What are others doing?
Today’s environment calls for speed and efficiency within any onboarding process, especially for treasury products. Institutions looking to gain a competitive advantage are integrating existing and new technology, with a focus on being transparent to the companies with which they are working, and driving down the time required to realize revenue. Some of the steps we see institutions taking include:
- Developing robust customer relationship management (CRM) platforms with a focus on the treasury management sales and support processes
- Creating workflow tools to promote “straight-thru-processing” and manage the implementation process from CRM to support
- Utilizing dynamic, electronic forms that are automatically tailored to each implementation and available through multiple channels, including mobile channels
- Utilizing electronic signatures for all treasury management contracts
- Establishing customer-facing and internal automated dashboards and scorecards to provide transparency into the onboarding process, with a focus on SLAs, KPIs, and metrics for each step
- Integrating data from the point of capture thru the back-office systems
- Developing customer portals for maintenance and new treasury product requests
- Creating new organizational designs and responsibilities that enable more intimate relationship management
- Integrating feedback mechanisms focused on measuring the customer experience
Building a business case.
Any major re-engineering program should have a clearly defined and demonstrated business case. Re-engineering the treasury onboarding process is no different. In most instances, banks can expect a significant investment while developing a new on-boarding process, especially if many of the technologies identified are not currently procured or in use. Depending on the level of re-engineering, the payback period can be anywhere from eight months to two years, with institutions realizing:
- Efficiency gains in the time to revenue of 20-40 percent
- Lower ongoing operating costs, typically 10-30 percent
- Increased scalability to take on additional implementations with fewer staff
- Higher retention rates of their existing customer bases
In many cases, banks have the opportunity to increase new and cross-sell sales by demonstrating improved customer experience and an implementation process that is more efficient than their competitors’ processes.
A measured approach.
Re-engineering the treasury on-boarding process is not a small endeavor. Utilizing a measured approach to identifying and implementing change, such as the high-level approach outlined below, can help speed the success of the program:
- Current-state assessment
- Future-state process design and implementation
- Technology selection, implementation, and integration
- Full roll-out
The keys to this approach are two-fold. First, incorporate existing clients into the process, as they are the best predictor of future client expectations. Second, be very careful to not over-engineer the process. Over-engineering will drive out all expected efficiencies in the process and will hamper the adoption needed across all of the support, front, and back-office functions.

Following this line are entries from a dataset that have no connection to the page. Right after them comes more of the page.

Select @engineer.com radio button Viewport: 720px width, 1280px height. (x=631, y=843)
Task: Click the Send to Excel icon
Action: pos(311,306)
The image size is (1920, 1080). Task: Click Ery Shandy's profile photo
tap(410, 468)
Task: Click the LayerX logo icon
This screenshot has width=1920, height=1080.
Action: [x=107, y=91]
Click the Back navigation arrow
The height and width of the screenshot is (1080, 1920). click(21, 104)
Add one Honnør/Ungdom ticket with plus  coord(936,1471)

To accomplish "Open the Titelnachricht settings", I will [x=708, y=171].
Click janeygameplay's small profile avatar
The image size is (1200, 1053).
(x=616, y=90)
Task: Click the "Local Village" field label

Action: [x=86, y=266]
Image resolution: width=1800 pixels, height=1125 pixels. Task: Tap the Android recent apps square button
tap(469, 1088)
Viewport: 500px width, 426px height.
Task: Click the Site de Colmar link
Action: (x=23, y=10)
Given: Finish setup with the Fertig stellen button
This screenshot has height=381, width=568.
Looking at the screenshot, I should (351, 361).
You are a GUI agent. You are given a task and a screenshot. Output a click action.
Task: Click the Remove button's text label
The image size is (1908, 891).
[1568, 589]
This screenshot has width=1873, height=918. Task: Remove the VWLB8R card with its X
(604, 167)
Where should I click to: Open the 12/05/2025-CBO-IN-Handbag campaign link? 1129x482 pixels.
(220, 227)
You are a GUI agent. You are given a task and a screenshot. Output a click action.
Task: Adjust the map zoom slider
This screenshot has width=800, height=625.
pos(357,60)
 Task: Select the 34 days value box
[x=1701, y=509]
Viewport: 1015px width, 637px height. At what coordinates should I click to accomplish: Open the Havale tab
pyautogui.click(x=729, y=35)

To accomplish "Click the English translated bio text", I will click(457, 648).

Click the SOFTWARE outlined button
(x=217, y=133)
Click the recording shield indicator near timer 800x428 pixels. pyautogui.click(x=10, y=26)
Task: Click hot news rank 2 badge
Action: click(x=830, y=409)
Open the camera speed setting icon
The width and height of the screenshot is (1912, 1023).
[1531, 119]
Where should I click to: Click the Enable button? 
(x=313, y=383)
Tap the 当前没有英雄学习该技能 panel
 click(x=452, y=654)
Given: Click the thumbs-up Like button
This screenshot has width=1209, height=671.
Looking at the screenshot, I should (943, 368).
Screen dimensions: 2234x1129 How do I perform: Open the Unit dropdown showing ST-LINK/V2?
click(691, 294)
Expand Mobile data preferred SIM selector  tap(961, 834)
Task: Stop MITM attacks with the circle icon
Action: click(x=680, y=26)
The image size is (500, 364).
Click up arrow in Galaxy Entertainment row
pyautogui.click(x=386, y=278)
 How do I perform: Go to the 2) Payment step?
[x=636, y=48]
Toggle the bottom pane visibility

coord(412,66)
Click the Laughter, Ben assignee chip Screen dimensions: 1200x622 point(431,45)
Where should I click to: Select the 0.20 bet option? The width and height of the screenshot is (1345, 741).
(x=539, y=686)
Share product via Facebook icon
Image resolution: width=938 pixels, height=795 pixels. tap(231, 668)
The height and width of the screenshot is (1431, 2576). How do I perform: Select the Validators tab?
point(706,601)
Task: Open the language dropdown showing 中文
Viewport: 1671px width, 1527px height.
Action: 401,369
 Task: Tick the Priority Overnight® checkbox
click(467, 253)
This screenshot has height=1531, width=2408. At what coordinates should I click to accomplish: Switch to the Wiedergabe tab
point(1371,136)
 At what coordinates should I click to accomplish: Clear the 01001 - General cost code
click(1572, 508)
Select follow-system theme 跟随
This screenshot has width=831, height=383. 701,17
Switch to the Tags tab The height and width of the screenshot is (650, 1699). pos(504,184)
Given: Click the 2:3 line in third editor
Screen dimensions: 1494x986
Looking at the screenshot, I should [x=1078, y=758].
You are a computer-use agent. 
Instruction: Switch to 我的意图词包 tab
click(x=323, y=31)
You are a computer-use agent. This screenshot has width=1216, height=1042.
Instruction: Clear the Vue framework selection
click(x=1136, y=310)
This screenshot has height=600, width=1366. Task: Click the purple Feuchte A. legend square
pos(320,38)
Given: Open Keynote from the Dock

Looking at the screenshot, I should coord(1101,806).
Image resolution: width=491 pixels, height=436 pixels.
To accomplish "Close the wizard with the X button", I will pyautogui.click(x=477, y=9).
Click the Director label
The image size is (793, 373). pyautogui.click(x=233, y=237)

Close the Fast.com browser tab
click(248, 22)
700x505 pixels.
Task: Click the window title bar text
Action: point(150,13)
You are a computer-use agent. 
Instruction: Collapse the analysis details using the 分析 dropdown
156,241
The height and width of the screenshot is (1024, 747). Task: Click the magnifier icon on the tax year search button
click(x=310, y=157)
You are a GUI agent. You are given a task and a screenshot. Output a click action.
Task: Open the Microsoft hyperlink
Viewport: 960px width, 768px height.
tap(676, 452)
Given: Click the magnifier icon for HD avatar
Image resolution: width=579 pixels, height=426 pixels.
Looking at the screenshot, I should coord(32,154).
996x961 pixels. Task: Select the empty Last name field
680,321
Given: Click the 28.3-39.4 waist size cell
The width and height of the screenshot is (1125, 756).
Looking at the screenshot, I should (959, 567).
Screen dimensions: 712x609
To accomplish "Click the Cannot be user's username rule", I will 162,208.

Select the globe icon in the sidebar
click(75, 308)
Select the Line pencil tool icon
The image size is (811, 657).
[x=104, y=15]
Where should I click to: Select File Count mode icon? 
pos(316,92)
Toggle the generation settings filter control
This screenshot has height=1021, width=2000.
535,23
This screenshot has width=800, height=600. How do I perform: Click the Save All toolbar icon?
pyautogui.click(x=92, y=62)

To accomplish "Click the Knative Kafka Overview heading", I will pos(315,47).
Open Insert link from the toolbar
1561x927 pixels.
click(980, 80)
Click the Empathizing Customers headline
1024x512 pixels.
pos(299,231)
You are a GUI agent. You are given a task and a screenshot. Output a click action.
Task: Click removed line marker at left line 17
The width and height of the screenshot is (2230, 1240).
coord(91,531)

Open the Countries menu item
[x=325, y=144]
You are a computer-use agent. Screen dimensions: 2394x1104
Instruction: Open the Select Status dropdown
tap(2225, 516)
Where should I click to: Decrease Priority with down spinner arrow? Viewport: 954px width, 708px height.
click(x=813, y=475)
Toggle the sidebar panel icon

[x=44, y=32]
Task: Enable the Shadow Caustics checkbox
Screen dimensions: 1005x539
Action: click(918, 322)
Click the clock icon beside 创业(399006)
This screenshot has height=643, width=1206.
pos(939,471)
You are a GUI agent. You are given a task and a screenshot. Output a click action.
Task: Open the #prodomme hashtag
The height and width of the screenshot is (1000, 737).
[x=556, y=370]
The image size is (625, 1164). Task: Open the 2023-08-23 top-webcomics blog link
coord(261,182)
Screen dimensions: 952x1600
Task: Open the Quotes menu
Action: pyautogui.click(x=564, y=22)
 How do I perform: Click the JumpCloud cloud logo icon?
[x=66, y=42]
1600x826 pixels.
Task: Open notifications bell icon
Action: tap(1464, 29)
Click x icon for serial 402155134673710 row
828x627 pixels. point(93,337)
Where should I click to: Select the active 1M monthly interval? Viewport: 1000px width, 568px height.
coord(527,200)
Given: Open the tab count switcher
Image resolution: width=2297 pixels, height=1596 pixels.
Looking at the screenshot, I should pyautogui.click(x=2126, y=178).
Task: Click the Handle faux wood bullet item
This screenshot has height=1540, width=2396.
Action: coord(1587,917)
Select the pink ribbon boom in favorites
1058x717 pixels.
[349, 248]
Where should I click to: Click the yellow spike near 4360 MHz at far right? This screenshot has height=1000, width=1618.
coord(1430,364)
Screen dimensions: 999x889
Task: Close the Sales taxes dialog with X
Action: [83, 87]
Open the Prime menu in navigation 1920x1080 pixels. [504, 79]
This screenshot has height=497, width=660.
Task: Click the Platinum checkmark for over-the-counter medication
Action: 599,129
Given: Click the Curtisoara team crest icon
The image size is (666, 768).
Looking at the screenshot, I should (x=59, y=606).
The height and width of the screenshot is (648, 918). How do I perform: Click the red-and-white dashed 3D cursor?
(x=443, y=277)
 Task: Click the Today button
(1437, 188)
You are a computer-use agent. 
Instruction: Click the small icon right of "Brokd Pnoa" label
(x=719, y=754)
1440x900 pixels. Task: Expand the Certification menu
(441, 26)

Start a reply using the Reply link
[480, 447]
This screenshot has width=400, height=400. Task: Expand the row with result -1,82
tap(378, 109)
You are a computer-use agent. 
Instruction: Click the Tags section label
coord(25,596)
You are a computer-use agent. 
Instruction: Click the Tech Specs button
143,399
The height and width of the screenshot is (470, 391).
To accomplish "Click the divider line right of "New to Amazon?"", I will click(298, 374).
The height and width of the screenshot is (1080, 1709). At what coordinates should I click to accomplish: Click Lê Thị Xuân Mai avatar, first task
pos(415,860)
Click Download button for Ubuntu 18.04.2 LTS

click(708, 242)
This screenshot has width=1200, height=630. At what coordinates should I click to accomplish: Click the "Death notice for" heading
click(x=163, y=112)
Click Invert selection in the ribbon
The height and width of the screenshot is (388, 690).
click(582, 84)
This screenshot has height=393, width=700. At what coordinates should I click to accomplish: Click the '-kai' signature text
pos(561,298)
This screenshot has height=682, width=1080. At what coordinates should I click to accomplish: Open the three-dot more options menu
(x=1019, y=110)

Create competitive advantage.
Given the commodity nature of treasury management offerings, differentiating customer experience during the onboarding process can be a competitive advantage in winning new business. Following a structured approach and utilizing new and existing technology to redefine how a commercial client’s treasury function is introduced to the bank can lead to lower costs, higher revenues, and a longer-term treasury management client.